Письменное задание A →
Что, согласно отрывку о поэзии К. Дугужева, служит для поэта предметом самоотождествления?

Предоставленный отрывок →
┄┄┄┄┄┄

Переживание возвышенного происходит, прежде всего, через восприятие К. Дугужевым пространства, сформировавшего его как личность. Пребывание на самой высокой точке земной поверхности — вероятно, одно из наиболее глубоких впечатлений его детства. Подростком ему пришлось отправиться пастухом в горы, — как повествует стихотворение «Тисовое дерево», — «вместо отца, погибшего на фронте»:

Эти древние горы

Хорошо помнят

Детство, прошедшее в пастушеских заботах —

Вместо шапки

Пух белых облаков

Надели они на мою голову,

В ту пору, когда отняла

Война моего отца,

Вместо него я в горы поднялся.

(Здесь и далее подстрочные переводы наши. – И.К.)

[6, с. 39].

И в «Тисовом дереве», и в целом ряде других произведений актуализируется вознесенное пространство. Такая повторяемость, разумеется, подчеркивает не только автобиографическую составляющую, но мотивированную ею философию героя. Как замечает Л. Ю. Фуксон, «человекоразмерный характер художественного мира определяет то, как он простирается. Художественное пространство никоим образом не пустая внешняя емкость для изображаемых предметов – это протяженность жизненной озабоченности героя и «внежизненного», завершающего (эстетического) горизонта автора» [15, с. 9]. «Протяженность жизненной озабоченности» героя К. Дугужева ассоциирована главным образом с «верхними этажами» миропорядка, его путь ведет вверх. В свете рассуждений Л. Ю. Фуксона о том, что существуют «способы простирания мира для человека как своего либо чужого; как родного дома, заслуживающего полного доверия, либо как опасного пути, требующего неусыпной настороженности» [15, с. 13], становится очевидным: герой К. Дугужева успешно обживает высоко вознесенное пространство, и оно становится его домом. Но пространство это обживается не в том смысле, что осваивается человеком и подчиняется его воле, — мир горный и человек существуют здесь на равных, что запечатлевается посредством образной симметрии:

От изморози осенней

В поседевшей бурке

Не раз, не раз

Я встречал рассвет.

Если шея гор отягощалась снегом,

Я тоже нес эту тяжесть с ними.

Словно башлыком

С покрытой снегом шеей

Отару сторожа,

Я зиму проводил.

[6, с. 39].

Несложно заметить, что гора и человек отражаются друг в друге. Пейзаж наделяется антропоморфными чертами, но, как будет показано несколько ниже, это антропоморфизм особого характера. Любопытно, как пейзаж обусловливает не только психологические, но и «портретные черты» самого автора. Заглавный образ произведения — низкорослое тисовое деревце — предмет самоотождествления К. Дугужева:

В теплой долине

На мягком черноземе

Я, подобно тополю,

Не рос,

Тисовым деревцем

На горной твердыне

Среди льдин и снега

(Я) Поднялся.

Оттого и ростом

Я не стал высок.

Но на жизнь

Не ропщу –

Лютый буран

Как бы ни набрасывался

Маленькое тисовое деревце

Согнуть ему не удастся.

┄┄┄┄┄┄

Данные для обработки →
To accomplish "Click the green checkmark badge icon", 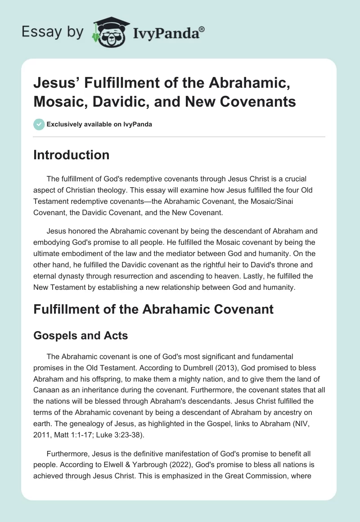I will (39, 124).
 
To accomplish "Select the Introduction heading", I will (72, 155).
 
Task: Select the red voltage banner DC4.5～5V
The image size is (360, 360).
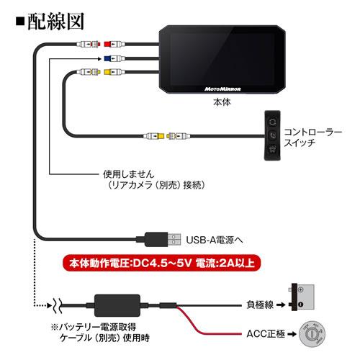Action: (x=162, y=263)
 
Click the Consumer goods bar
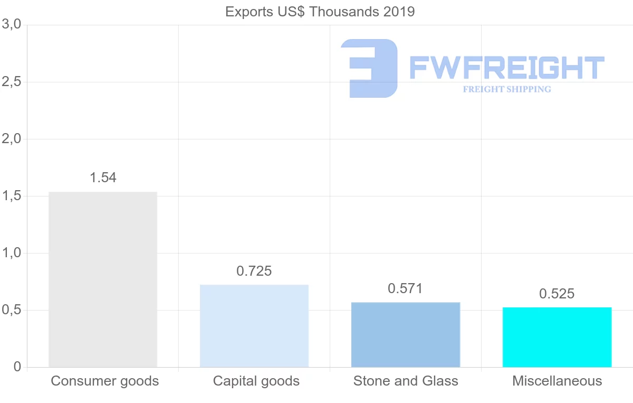(103, 279)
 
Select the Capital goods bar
(254, 326)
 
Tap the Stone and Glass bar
(406, 334)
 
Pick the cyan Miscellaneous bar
(557, 337)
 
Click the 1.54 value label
(103, 178)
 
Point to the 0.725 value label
(254, 271)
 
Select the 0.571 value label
(406, 289)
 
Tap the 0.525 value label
(557, 294)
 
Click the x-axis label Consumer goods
(104, 381)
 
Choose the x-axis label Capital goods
(256, 381)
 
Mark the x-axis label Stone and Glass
(406, 381)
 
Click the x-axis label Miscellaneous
(557, 381)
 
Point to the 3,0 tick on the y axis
(11, 24)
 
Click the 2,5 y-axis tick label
(11, 82)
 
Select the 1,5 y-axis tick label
(11, 196)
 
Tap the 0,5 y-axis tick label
(11, 310)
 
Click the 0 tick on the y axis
(17, 367)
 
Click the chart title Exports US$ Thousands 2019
(320, 12)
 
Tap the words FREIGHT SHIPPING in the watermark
(507, 89)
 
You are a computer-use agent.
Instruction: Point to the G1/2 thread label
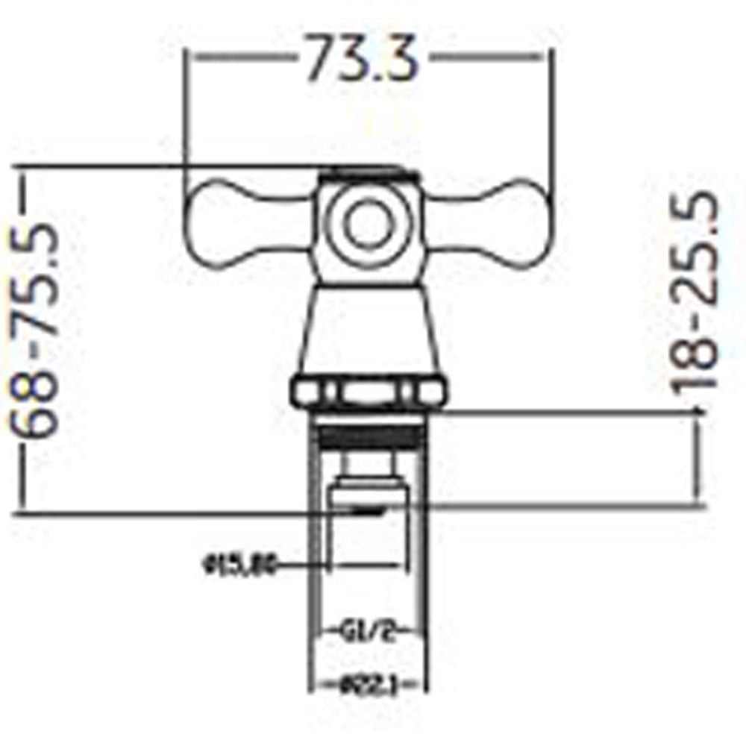(371, 635)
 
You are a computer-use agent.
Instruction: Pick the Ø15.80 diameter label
(239, 566)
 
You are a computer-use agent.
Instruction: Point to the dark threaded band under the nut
(370, 434)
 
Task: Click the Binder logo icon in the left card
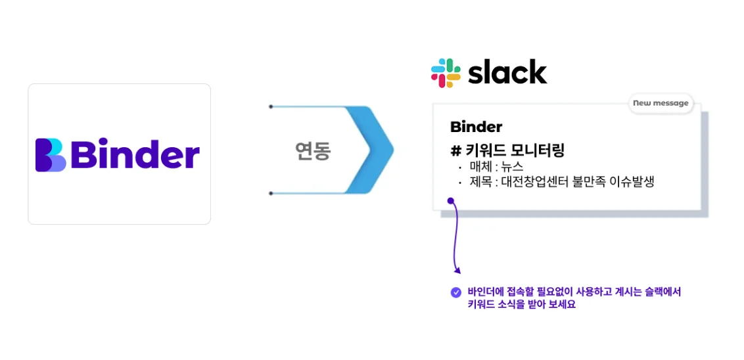pyautogui.click(x=50, y=155)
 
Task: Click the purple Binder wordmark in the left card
pyautogui.click(x=134, y=155)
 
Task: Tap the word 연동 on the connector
pyautogui.click(x=312, y=152)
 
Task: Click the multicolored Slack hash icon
pyautogui.click(x=446, y=73)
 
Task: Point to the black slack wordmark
pyautogui.click(x=507, y=72)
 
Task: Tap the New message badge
pyautogui.click(x=660, y=103)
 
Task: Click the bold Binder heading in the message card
pyautogui.click(x=476, y=127)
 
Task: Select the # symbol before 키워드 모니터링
pyautogui.click(x=455, y=151)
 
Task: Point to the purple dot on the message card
pyautogui.click(x=450, y=201)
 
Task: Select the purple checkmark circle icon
pyautogui.click(x=455, y=292)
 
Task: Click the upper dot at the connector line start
pyautogui.click(x=271, y=106)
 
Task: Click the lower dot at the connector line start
pyautogui.click(x=271, y=194)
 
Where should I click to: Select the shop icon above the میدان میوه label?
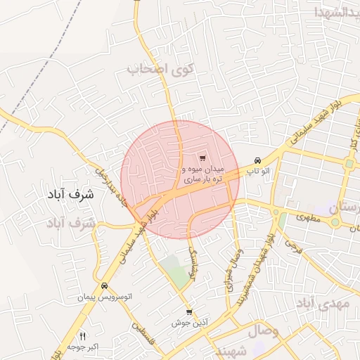pyautogui.click(x=202, y=158)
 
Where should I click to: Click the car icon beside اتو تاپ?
pyautogui.click(x=258, y=160)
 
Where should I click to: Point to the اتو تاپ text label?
pyautogui.click(x=262, y=171)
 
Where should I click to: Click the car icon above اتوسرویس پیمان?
pyautogui.click(x=104, y=286)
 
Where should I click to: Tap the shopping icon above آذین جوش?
pyautogui.click(x=188, y=312)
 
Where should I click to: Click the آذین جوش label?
pyautogui.click(x=188, y=323)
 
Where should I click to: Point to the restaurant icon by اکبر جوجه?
pyautogui.click(x=83, y=336)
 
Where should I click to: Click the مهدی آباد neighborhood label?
pyautogui.click(x=321, y=304)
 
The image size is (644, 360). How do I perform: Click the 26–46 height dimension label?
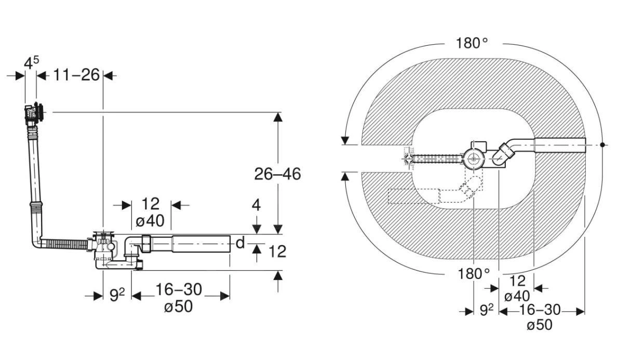[277, 174]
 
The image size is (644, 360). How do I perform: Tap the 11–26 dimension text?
[76, 75]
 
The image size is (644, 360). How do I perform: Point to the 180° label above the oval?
[472, 43]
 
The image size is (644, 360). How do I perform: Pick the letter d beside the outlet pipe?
[240, 243]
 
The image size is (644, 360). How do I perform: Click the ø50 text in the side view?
[178, 306]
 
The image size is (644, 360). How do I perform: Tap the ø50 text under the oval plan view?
[539, 326]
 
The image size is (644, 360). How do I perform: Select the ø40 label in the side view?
[150, 221]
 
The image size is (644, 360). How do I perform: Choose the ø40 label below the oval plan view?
[517, 296]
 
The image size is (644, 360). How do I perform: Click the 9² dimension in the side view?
[117, 295]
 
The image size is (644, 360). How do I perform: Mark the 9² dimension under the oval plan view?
[486, 311]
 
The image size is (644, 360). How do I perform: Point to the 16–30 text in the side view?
[178, 290]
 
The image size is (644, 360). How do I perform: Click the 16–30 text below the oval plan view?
[540, 310]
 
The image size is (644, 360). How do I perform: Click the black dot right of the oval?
[602, 144]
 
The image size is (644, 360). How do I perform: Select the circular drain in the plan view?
[474, 157]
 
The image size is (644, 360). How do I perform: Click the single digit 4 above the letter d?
[256, 205]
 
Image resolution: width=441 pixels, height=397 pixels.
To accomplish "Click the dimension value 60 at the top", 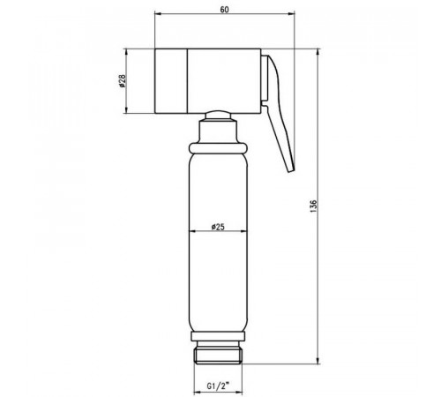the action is tap(224, 10).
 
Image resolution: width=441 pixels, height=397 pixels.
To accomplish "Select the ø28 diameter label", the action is tap(122, 81).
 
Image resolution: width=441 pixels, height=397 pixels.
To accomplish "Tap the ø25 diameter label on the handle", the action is tap(218, 227).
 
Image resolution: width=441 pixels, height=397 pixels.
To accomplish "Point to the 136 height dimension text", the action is tap(313, 206).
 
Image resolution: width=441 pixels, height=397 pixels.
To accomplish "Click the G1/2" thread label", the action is tap(218, 386).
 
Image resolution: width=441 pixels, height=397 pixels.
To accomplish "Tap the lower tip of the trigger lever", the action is tap(291, 170).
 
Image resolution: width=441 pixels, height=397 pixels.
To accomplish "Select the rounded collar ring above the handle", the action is tap(218, 148).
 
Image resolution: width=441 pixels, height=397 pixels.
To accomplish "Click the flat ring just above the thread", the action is tap(218, 336).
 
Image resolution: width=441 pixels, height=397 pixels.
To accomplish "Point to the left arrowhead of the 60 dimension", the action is tap(158, 13).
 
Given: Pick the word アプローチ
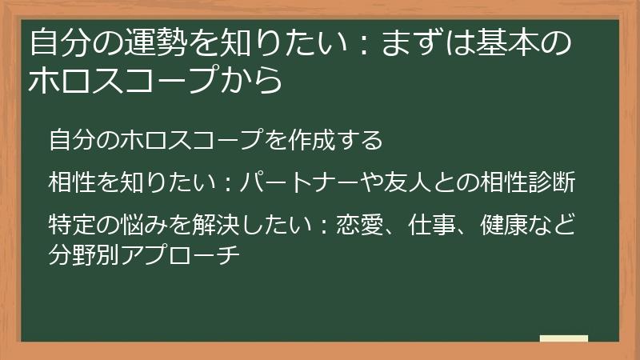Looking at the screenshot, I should pos(179,257).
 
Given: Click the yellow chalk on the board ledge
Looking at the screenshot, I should pos(563,338).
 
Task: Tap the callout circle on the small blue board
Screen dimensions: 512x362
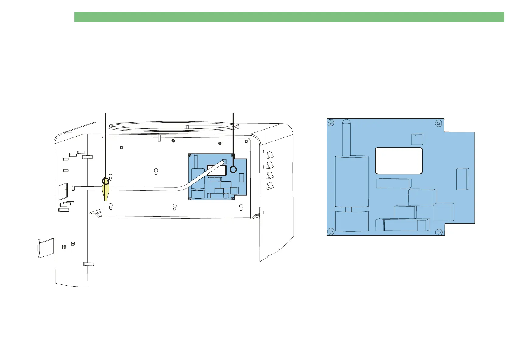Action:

┄┄┄┄┄┄

Письменное задание B →
Приведите в виде JSON-списка строк строки записей начиная со строки с "Task: Click the lower" и заканчивая строкой с "pyautogui.click(x=188, y=323)" включительно. Каждая строка должна стать отдельной строкой списка, пустые строки пропустите, изображения в ответ не включайте.

Готовый ответ A →
Низкорослое тисовое деревце, заглавный образ стихотворения «Тисовое дерево».

Готовый ответ B →
[
  "Task: Click the lower dot at the connector line start",
  "pyautogui.click(x=271, y=194)",
  "Where should I click to: Select the shop icon above the میدان میوه label?",
  "pyautogui.click(x=202, y=158)",
  "Where should I click to: Click the car icon beside اتو تاپ?",
  "pyautogui.click(x=258, y=160)",
  "Where should I click to: Point to the اتو تاپ text label?",
  "pyautogui.click(x=262, y=171)",
  "Where should I click to: Click the car icon above اتوسرویس پیمان?",
  "pyautogui.click(x=104, y=286)",
  "Where should I click to: Tap the shopping icon above آذین جوش?",
  "pyautogui.click(x=188, y=312)",
  "Where should I click to: Click the آذین جوش label?",
  "pyautogui.click(x=188, y=323)"
]